Scraps
I have many thoughts, some probably better elsewhere, about Aaron Kreuter’s attempt at decolonizing Canadian Jewish literature. (So-called Canadian, he might say; he refers to himself as living in “so-called Canada” and to Theodor Herzl as the “so-called father of political Zionism.” So called and they want their lack of throat-clearing back, comes to mind.)
But what I’m most stuck on is this: “There is currently no room in the Jewish literary establishment for work that sees Palestinians as human, their grievances as legitimate, their oppression horrific, their resistance justified.” I found myself wondering what entity or individual, real or imagined, he’s referring to here by “the Jewish literary establishment.” There are a handful of entities covering new Canadian Jewish literature and one of them is yours truly. And I am asking: where are the books? The ones he’s unhappy with or wants to see. Where are they?
There is no meaningful field, new Canadian Jewish literature. You are grasping at Canadianness and Jewishness. Someone’s third uncle twice removed had possible Jewish ancestors and did spring break one year in Montreal. The idea that this is a vibrant field boosting some and maliciously suppressing others (note: Kreuter himself has been a finalist for a Canadian Jewish literary award!) seems the stuff of conspiracy.
For there to be an unfair playing field for Canadian Jewish literary writers, there would need to be a playing field. And here’s something I did recently, for work: I looked at the names of every new book coming out in Canada (not only Canadian publishers) within a set number of months. Do you know how many of these books are Canadian Jewish literature? How does ‘none’ strike you? Because that’s how many we’re looking at. There are not red-triangle-emoji novels nor vote-Conservative-for-Israel novels. No novels, no books of poetry, no short stories, no coloring books or cookbooks or LSAT review guides, no nothing.
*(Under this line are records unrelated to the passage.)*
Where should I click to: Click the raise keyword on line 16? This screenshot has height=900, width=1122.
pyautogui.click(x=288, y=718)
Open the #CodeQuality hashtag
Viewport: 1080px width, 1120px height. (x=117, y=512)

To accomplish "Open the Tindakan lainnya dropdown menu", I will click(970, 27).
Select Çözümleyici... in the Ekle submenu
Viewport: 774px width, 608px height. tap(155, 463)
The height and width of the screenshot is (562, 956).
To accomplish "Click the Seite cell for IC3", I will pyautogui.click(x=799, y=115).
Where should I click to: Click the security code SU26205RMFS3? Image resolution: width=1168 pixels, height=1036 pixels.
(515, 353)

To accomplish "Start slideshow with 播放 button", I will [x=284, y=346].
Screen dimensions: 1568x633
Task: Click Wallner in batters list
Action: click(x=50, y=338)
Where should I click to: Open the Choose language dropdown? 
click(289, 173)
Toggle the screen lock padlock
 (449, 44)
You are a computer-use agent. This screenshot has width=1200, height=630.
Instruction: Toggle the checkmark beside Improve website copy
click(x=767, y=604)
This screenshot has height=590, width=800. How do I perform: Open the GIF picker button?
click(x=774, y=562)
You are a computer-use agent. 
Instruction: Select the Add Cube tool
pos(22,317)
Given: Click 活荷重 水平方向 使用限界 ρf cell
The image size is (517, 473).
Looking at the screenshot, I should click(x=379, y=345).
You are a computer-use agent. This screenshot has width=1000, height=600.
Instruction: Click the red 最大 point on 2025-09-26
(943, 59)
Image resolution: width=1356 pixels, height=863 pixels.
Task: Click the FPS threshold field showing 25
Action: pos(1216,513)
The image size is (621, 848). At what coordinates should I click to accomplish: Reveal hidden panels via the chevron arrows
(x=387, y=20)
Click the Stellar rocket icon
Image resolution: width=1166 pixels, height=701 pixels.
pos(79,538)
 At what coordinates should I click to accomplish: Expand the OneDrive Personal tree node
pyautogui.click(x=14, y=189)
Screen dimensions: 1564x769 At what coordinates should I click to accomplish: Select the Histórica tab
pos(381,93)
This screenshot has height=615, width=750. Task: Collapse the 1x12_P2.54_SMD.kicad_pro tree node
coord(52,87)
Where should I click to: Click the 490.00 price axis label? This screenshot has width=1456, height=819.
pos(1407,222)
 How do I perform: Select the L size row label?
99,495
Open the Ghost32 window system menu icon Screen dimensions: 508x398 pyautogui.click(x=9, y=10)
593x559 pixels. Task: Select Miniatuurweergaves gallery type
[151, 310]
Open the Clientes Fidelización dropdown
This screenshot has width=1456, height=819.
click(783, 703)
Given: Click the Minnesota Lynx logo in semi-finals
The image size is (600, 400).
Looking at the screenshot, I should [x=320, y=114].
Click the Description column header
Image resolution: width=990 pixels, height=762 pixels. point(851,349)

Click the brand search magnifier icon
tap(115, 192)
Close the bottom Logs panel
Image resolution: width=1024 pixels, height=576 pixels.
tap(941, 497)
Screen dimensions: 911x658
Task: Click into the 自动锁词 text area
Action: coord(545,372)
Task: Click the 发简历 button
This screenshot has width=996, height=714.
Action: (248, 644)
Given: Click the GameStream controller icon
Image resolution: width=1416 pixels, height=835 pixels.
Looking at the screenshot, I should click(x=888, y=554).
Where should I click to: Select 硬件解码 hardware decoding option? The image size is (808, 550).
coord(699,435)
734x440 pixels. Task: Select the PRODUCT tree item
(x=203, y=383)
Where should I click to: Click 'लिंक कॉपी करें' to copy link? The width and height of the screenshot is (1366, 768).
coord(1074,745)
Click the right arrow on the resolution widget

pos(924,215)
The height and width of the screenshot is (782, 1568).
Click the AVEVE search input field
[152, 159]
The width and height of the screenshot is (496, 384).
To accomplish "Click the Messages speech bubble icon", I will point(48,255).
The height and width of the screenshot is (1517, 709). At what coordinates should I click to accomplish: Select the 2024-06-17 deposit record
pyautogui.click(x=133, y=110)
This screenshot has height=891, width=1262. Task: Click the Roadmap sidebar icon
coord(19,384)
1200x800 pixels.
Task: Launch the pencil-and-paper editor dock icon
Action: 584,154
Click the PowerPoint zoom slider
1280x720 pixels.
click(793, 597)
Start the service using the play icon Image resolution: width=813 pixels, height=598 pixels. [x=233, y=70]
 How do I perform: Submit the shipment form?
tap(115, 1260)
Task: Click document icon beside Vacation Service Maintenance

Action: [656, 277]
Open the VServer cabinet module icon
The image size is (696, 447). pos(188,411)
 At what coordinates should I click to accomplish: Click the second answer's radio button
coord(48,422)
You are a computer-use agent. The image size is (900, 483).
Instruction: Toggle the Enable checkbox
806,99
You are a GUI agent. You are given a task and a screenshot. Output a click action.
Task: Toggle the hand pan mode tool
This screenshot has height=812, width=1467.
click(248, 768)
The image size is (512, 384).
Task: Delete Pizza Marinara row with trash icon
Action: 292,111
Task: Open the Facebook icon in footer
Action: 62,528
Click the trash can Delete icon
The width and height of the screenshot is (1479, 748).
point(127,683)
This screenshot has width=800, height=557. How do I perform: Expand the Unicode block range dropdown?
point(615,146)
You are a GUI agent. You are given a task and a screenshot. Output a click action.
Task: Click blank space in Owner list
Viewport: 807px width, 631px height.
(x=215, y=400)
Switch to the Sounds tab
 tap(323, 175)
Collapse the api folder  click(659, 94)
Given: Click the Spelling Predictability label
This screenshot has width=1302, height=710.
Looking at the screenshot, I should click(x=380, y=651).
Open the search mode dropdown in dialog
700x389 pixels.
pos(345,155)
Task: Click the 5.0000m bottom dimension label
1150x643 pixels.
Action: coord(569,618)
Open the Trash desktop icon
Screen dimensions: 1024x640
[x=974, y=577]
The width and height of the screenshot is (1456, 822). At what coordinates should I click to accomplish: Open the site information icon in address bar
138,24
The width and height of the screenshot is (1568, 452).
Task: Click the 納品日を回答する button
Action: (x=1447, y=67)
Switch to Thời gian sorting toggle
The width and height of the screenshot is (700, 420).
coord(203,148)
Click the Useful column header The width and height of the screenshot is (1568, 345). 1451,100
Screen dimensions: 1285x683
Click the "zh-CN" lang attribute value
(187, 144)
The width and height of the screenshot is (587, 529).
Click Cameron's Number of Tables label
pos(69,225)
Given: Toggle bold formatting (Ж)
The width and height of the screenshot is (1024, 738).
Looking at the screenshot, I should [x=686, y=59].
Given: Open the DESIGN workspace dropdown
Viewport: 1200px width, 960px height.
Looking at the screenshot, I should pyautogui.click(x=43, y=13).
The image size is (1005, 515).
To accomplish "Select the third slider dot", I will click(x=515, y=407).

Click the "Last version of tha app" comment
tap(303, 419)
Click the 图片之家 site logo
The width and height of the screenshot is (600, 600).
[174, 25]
Intrigued as I am by the idea that I’m sitting on my lofty mandate to cover new Canadian Jewish literature for non-academic audiences as possibly the only staffer anywhere charged with this task, and am ignoring those of one political bent in favo(u)r of another, boosting only the ones that hit my precise and idiosyncratic spot(s) on the political spectrum, this is a scarcity issue. There are no books there are no book reviews there are no books sections in newspapers there’s no nothing.
I was thinking about all of this in light of Freddie deBoer’s post about a debut novelist (but not debut author) getting more attention than did his own novel. He refers to the publicity cycle this novel I had gulp not heard of had received as “a very good example of a coordinated media campaign that has been, to some degree and in some way, orchestrated from above.”
Becca Rothfeld, Washington Post book critic, has doubts that conspiracies are afoot: “I work in book reviewing, and I've never seen it. You'd think that someone like me would get included in the conspiracy or at least receive a memo on occasion, but no, it's been crickets.” Leigh Stein suggests, persuasively, that this is not a complicated conspiracy about who has which connections, or even about her being a popular young woman good at networking, but rather the simple matter of one of these people being a young woman, the other a middle-aged man: “Madeline Cash is being launched into the stratosphere as a new talent because she is, well, new. Freddie deBoer has been publishing writing on the internet for twenty years.” This has a harsh truth to it (said with affection for Leigh and Freddie; I myself have been publishing writing on the internet for 22 years.)
The counterpoint here, the case for conspiracy theorizing, comes from… yes a rerun. (What else?)
On And Just Like That, the terrible SATC remake, Carrie has written a memoir based on the time when Big died by Peloton. She’s trying to get people to pay attention to her new book, also working as a podcaster. (TV jobs, so unrealistic. Who does that for a living? Wait.) Anyway Carrie wants Murphy Brown to feature her memoir in her (Murphy Brown’s) newsletter, but Murphy wants none of it. She does however want Carrie to donate hundreds of thousands of dollars to The Human Fund. (To some endeavor I forget what, so I’m using the George-Costanza-invented one as placeholder.) Carrie, postmenopausal (but not old, don’t call her old) girlboss, says she will do this if Murphy writes up the Big-is-dead memoir in the newsletter. The art, of the deal.
I should not have watched this episode. I came away from it convinced that the game is rigged. That my own forthcoming book (THE LAST STRAIGHT WOMAN out May 19! PLEASE PREORDER) will suffer for my having not given whichever 80-something book influencer hundreds of thousands of American dollars as a bribe. Not even anything systemic to do with my identity. Simply, I’m not even at the parties where people are shaking other people down for hundreds of thousands of dollars. Je despaired.


Big shouldn't have died on the Peloton
I missed Freddie's post. I just read it.
"I'm not saying that Cash isn't a good writer, really I'm not." A dozen times. Holy preterition!